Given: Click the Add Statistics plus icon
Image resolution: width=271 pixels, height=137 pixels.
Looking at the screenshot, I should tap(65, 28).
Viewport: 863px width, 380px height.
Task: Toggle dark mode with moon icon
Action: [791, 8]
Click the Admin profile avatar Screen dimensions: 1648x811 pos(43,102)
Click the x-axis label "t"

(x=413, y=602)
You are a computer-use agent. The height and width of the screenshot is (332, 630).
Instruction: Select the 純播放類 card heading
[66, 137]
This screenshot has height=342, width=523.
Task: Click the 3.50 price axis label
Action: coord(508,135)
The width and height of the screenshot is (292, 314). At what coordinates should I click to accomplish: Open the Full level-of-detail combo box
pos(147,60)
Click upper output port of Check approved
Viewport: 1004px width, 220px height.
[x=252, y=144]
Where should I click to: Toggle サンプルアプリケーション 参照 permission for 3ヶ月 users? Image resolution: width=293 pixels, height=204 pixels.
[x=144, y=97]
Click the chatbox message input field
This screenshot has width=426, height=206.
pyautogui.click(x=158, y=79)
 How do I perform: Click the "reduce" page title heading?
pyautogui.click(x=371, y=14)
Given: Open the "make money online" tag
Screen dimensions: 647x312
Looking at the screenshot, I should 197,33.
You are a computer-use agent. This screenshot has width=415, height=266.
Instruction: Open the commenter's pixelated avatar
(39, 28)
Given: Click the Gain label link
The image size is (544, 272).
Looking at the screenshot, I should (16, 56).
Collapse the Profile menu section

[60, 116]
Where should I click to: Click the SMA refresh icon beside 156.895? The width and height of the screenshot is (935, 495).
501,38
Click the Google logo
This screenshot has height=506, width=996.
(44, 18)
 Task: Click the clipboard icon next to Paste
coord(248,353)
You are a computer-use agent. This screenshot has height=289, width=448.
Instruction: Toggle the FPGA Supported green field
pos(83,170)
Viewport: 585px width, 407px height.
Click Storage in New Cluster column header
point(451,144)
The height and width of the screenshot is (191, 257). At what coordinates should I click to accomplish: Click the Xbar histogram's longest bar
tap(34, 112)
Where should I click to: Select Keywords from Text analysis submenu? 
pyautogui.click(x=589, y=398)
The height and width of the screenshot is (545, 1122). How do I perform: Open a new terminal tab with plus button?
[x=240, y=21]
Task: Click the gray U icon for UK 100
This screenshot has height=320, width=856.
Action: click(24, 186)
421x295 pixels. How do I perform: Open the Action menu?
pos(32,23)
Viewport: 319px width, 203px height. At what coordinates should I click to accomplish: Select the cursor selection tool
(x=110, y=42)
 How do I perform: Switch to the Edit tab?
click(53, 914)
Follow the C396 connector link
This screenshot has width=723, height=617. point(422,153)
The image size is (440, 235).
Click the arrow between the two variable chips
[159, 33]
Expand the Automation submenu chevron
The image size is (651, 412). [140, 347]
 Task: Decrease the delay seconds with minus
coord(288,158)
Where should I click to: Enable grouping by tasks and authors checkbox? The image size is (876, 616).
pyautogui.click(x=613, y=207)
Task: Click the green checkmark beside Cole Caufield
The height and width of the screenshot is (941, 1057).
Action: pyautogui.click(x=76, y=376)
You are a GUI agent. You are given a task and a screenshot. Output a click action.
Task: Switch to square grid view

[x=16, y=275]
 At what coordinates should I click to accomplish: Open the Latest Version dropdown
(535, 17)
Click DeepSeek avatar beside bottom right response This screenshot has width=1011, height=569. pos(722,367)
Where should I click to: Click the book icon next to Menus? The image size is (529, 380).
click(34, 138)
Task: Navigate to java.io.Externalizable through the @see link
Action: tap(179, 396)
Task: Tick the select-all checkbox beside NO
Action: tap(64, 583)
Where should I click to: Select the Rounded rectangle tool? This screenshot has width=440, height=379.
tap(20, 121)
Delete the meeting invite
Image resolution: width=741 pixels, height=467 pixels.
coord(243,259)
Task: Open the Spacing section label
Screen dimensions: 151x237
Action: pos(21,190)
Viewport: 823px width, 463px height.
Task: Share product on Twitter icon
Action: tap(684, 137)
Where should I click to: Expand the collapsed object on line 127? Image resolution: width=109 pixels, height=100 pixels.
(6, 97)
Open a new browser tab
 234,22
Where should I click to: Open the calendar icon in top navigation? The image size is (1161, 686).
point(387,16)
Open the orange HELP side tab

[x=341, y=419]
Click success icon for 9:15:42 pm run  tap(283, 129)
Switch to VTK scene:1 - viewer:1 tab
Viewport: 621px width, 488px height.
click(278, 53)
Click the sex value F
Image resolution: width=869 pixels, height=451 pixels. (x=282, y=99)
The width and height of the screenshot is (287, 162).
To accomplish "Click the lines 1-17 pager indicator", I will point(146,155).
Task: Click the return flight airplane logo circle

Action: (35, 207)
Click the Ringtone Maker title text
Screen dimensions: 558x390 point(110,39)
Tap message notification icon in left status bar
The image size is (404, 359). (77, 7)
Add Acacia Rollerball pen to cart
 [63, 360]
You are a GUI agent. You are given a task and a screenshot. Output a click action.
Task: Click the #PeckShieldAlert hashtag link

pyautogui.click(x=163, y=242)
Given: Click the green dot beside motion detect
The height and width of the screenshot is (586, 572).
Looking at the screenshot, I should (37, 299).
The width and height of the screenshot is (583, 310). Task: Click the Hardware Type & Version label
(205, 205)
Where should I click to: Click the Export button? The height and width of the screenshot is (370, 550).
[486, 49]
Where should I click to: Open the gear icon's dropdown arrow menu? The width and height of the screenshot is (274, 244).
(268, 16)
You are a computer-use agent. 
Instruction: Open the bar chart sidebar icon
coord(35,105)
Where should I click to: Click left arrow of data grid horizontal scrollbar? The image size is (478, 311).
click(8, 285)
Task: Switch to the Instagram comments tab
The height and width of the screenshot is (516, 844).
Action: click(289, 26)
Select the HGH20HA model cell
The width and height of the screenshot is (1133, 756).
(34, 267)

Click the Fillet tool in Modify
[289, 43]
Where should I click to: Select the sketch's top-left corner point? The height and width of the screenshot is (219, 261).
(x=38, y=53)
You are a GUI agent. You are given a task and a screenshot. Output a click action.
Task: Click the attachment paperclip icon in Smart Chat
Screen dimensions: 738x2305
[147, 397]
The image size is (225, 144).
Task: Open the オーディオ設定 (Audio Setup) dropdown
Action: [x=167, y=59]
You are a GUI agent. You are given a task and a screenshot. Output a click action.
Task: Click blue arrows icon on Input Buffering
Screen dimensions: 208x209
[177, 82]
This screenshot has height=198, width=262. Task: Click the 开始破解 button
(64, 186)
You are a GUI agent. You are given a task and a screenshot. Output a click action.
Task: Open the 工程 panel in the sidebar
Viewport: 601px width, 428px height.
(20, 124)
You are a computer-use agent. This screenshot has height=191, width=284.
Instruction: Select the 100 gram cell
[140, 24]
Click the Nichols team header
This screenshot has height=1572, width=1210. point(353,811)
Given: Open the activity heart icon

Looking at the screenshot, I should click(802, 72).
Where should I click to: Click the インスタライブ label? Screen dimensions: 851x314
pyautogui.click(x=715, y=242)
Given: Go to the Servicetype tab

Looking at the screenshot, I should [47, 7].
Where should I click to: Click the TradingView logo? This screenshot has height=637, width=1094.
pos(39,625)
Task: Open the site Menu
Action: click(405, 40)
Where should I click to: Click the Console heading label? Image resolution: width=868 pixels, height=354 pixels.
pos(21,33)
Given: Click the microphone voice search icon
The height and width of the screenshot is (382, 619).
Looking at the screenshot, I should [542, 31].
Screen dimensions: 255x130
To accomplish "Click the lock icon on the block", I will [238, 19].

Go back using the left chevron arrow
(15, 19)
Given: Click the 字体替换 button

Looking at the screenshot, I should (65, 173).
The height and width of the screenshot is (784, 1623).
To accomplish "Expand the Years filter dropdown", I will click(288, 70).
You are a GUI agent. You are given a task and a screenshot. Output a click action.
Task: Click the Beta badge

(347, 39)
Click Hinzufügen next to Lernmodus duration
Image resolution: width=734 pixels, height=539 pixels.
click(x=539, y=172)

◆ AIM OF THE TASK:
Work out how many lines above contain "will", then write only that number.

◆ OUTPUT OF THE TASK:
3